Aim of the exercise. Rewrite the material from the line containing "You are a computer-use" through the end, replacing "Egg Foo Young" with "Chow Mein" and leaving everything else unchanged. Omit the pictures from your answer.
----- Items -----
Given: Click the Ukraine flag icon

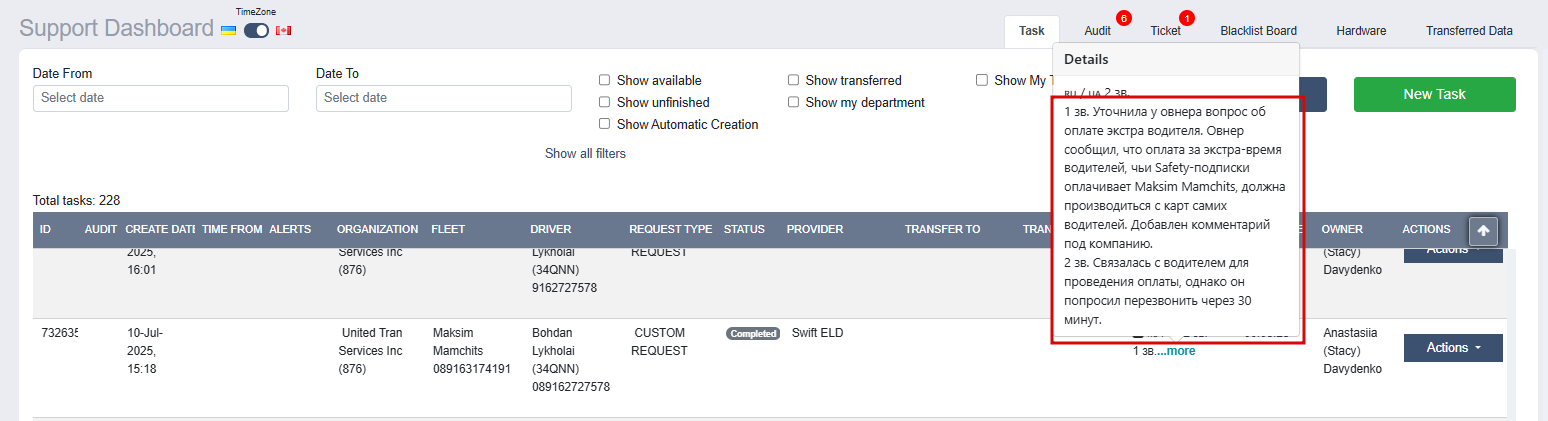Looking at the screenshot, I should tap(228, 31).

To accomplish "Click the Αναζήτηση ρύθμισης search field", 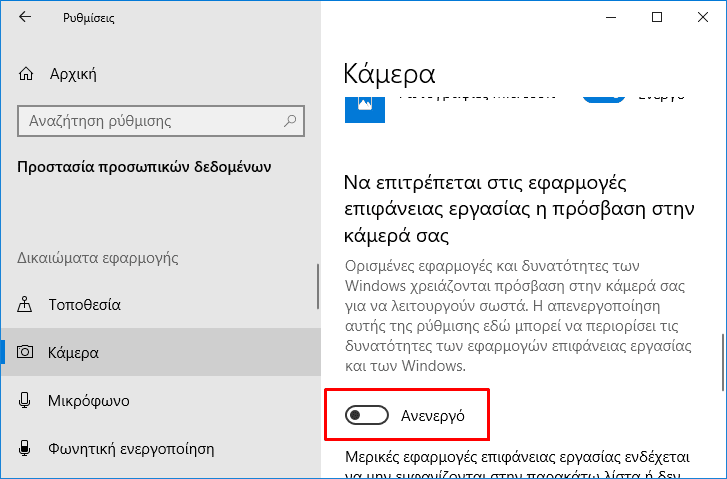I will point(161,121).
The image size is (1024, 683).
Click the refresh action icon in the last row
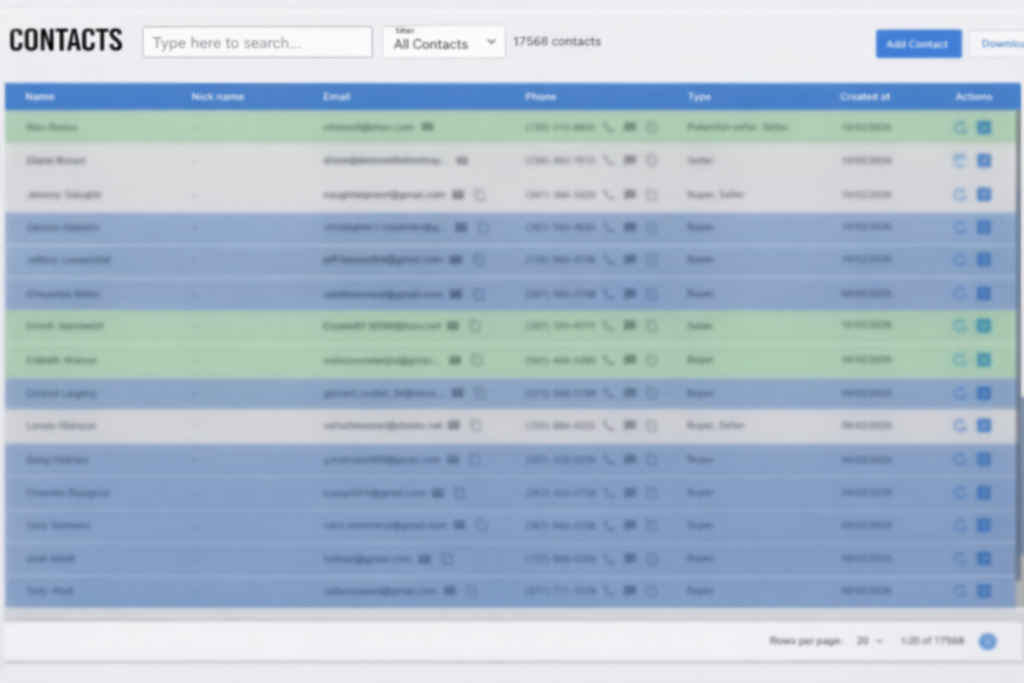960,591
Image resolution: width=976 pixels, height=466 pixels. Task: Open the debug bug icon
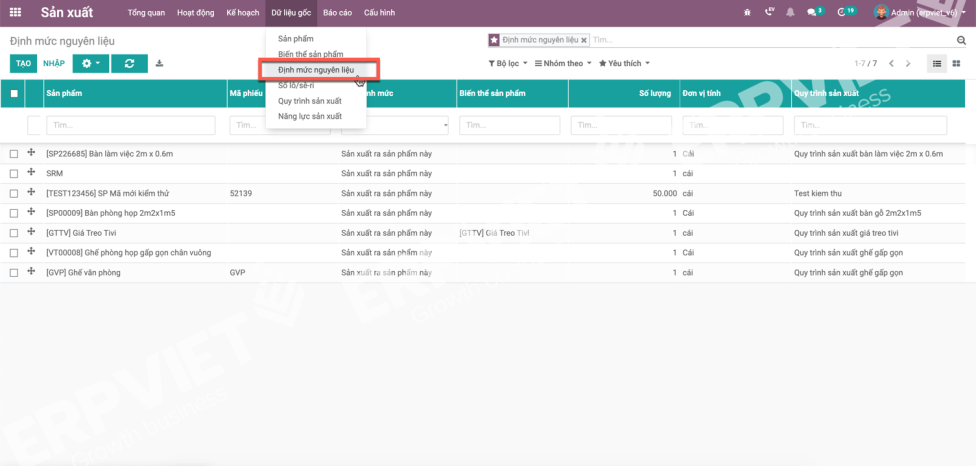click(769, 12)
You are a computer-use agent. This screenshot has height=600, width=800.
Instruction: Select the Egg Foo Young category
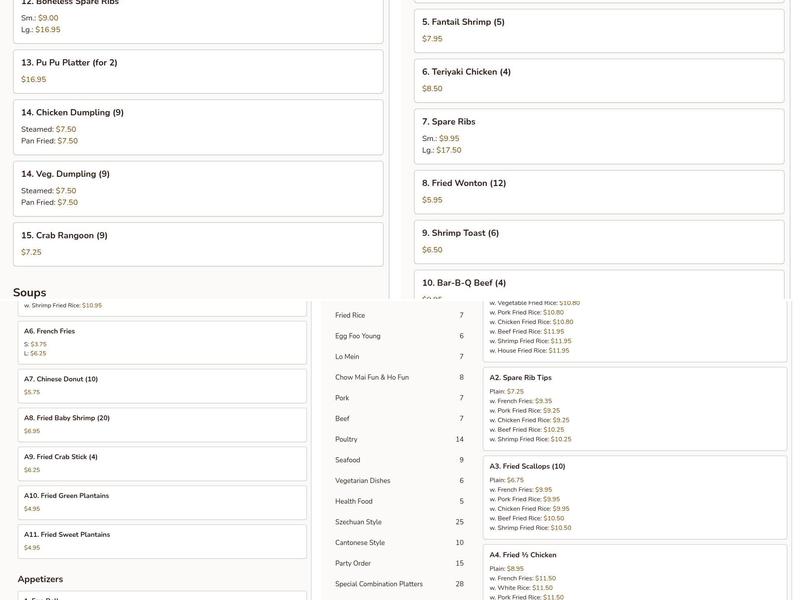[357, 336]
-----
Completed task.
You are a computer-use agent. This screenshot has height=600, width=800.
Instruction: Select the Chow Mein category
[357, 336]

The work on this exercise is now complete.